- [Action item] In the entries that follow, the first line to write out is the one containing "Screen dimensions: 136x133", and the last is the one containing "Given: Click the speed lightning bolt icon". Reproduce that stretch exactly, with nothing before or after it.

::: Material shown

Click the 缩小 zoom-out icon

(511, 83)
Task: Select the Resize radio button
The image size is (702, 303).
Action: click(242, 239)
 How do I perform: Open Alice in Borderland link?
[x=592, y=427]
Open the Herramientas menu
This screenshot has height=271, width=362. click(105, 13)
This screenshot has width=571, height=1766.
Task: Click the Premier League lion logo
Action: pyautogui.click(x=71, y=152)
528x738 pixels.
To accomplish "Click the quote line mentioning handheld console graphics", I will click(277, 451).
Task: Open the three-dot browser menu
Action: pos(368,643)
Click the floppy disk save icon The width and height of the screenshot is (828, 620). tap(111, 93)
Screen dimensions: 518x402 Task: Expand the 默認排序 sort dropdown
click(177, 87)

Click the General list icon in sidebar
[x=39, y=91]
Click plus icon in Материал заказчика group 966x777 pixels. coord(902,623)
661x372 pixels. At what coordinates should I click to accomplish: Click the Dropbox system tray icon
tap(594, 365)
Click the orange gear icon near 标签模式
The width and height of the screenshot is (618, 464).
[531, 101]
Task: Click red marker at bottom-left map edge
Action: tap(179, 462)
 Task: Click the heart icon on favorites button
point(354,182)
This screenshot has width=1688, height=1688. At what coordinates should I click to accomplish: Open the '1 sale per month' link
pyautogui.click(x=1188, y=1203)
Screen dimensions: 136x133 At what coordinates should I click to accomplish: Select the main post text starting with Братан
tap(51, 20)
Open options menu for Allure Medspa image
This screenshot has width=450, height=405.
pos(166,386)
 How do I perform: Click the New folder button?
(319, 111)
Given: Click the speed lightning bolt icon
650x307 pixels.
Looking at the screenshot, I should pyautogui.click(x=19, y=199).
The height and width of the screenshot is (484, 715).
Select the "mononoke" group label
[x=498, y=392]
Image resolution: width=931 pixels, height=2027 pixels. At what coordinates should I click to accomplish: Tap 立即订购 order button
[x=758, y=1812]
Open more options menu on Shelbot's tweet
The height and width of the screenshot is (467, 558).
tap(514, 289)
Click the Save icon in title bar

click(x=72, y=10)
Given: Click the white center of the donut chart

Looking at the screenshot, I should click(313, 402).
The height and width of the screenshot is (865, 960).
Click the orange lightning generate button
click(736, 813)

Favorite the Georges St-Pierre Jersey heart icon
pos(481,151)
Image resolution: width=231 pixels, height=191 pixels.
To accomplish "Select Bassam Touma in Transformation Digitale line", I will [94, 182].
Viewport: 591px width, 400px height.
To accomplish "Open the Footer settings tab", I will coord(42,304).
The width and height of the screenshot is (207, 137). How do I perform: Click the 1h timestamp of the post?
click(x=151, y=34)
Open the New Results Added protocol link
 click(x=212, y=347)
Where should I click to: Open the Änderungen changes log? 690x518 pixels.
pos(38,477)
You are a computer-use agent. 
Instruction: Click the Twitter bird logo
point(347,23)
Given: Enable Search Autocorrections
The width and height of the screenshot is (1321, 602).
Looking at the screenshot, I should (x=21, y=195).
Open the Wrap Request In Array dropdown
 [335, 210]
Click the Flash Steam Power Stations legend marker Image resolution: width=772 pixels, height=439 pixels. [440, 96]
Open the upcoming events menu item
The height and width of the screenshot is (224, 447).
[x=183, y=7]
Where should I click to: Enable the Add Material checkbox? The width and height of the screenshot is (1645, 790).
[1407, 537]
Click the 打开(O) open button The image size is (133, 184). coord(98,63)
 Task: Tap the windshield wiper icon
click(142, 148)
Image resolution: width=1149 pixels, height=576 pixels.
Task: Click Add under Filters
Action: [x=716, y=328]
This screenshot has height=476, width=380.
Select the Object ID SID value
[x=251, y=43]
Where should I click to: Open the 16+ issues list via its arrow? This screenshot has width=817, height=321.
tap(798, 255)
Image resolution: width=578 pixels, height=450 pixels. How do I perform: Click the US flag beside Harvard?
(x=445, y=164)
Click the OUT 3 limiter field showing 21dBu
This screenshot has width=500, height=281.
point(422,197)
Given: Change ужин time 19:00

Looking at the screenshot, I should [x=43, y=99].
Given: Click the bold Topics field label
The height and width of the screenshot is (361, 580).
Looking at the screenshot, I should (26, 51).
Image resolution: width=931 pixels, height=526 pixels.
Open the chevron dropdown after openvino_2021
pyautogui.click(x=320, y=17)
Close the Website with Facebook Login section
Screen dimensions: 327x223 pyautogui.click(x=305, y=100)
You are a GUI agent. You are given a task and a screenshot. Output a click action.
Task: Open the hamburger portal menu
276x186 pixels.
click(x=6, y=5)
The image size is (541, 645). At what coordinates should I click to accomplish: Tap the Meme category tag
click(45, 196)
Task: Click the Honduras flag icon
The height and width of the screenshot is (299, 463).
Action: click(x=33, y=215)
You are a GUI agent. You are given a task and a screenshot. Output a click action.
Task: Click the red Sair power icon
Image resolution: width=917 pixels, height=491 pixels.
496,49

::::::

- [Task result]
Screen dimensions: 136x133 At what coordinates should I click to accomplish: Select the main post text starting with Братан
tap(51, 20)
Open options menu for Allure Medspa image
This screenshot has width=450, height=405.
pos(166,386)
 How do I perform: Click the New folder button?
(319, 111)
Given: Click the speed lightning bolt icon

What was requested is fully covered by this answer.